The judgments, though laudable inasmuch as they seek to instil increased transparency and fairness into the EU sanctions regime, may lead to an increased number of persons and entities bringing cases before the EU courts, and may also lead to companies seeking damages for their losses. This raises the underlying policy question of whether targeted sanctions (blacklists) are workable, or whether a wider, more inclusive, regime may be more appropriate. This creates difficult issues for EU regulators, who will seek to prevent further erosion of financial sanctions on Iran.

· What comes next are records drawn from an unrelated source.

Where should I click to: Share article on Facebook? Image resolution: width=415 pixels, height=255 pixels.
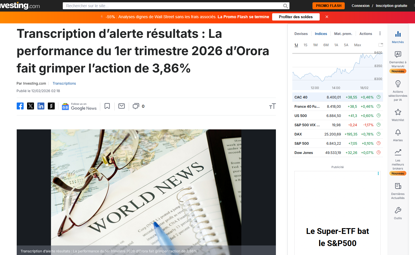tap(20, 106)
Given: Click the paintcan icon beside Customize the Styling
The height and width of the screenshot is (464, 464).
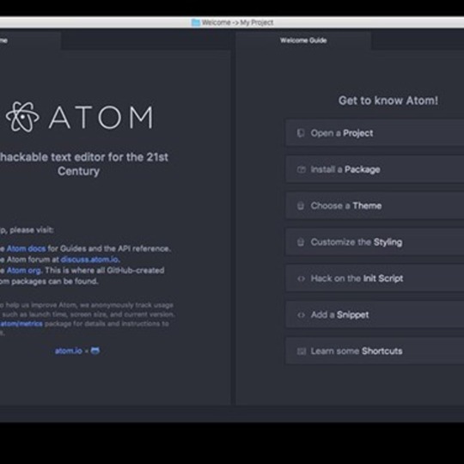Looking at the screenshot, I should [301, 242].
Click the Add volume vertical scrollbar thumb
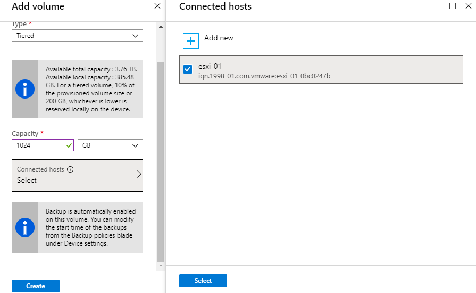The width and height of the screenshot is (476, 293). coord(161,162)
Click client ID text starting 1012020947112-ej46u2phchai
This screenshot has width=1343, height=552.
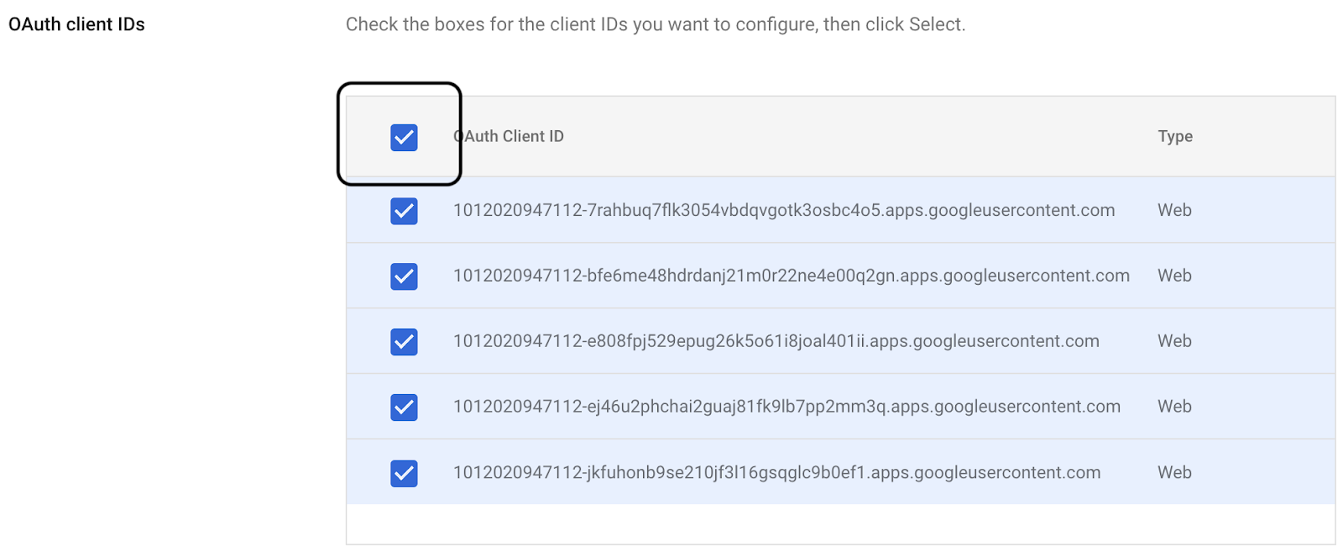pyautogui.click(x=786, y=407)
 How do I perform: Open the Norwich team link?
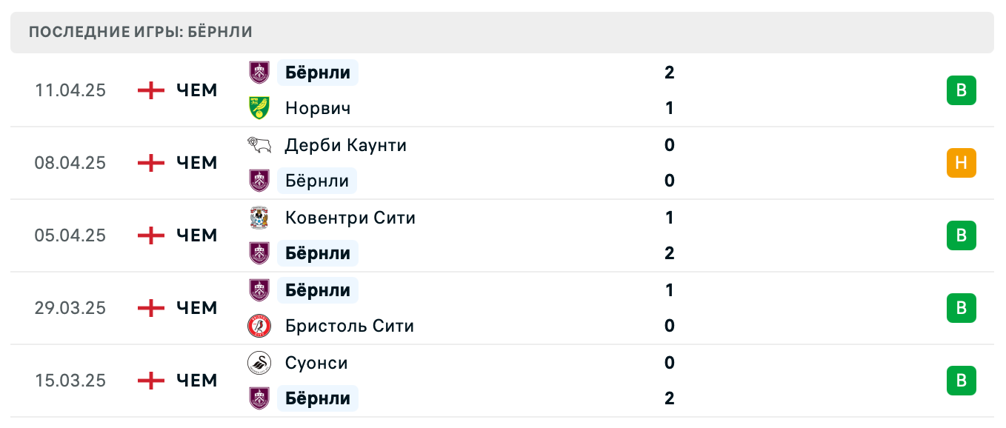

The difficulty is particularly acute given that the EU rulings come at a time when the United States continues to expand its sanctions against Iran.

Background

Citing links to Iran’s nuclear proliferation programme, the Council subjected the following entities and person to asset freeze sanctions:

  • Bank Melli Iran (an Iranian commercial bank owned by the Iranian State) for having provided, or at least having attempted to provide, financial support for companies that are involved in or procure goods for Iran’s nuclear and missile programmes.
  • Post Bank Iran (an entity providing post office banking services) for, inter alia, having acted on behalf of the designated entity Bank Sepah, carrying out Bank Sepah’s transactions and hiding Bank Sepah’s connection with transactions to circumvent sanctions.
  • Iran Insurance Company (an Iranian insurance company) for having insured the purchase of items such as helicopter spare parts, electronics and computers with applications in aircraft and missile navigation.
  • Islamic Republic of Iran Shipping Lines (IRISL) (an Iranian shipping line) for, among other things, having been involved in the shipment of military-related cargo, including proscribed cargo from Iran.
  • Good Luck Shipping LLC (a shipping agent based in Dubai) for, inter alia, having acted on behalf of and issuing false transport documents to the designated IRISL.
  • Export Development Bank of Iran (an Iranian bank) for having, inter alia, provided financial services to companies linked to nuclear proliferation activities.
  • Persia International Bank plc (a public limited company incorporated and having its registered office in the United Kingdom, with 60 per cent of its share capital owned by Bank Mellat, an Iranian bank) on the basis that Bank Mellat had engaged in a pattern of conduct that supported and facilitated Iran’s nuclear and ballistic missile programmes.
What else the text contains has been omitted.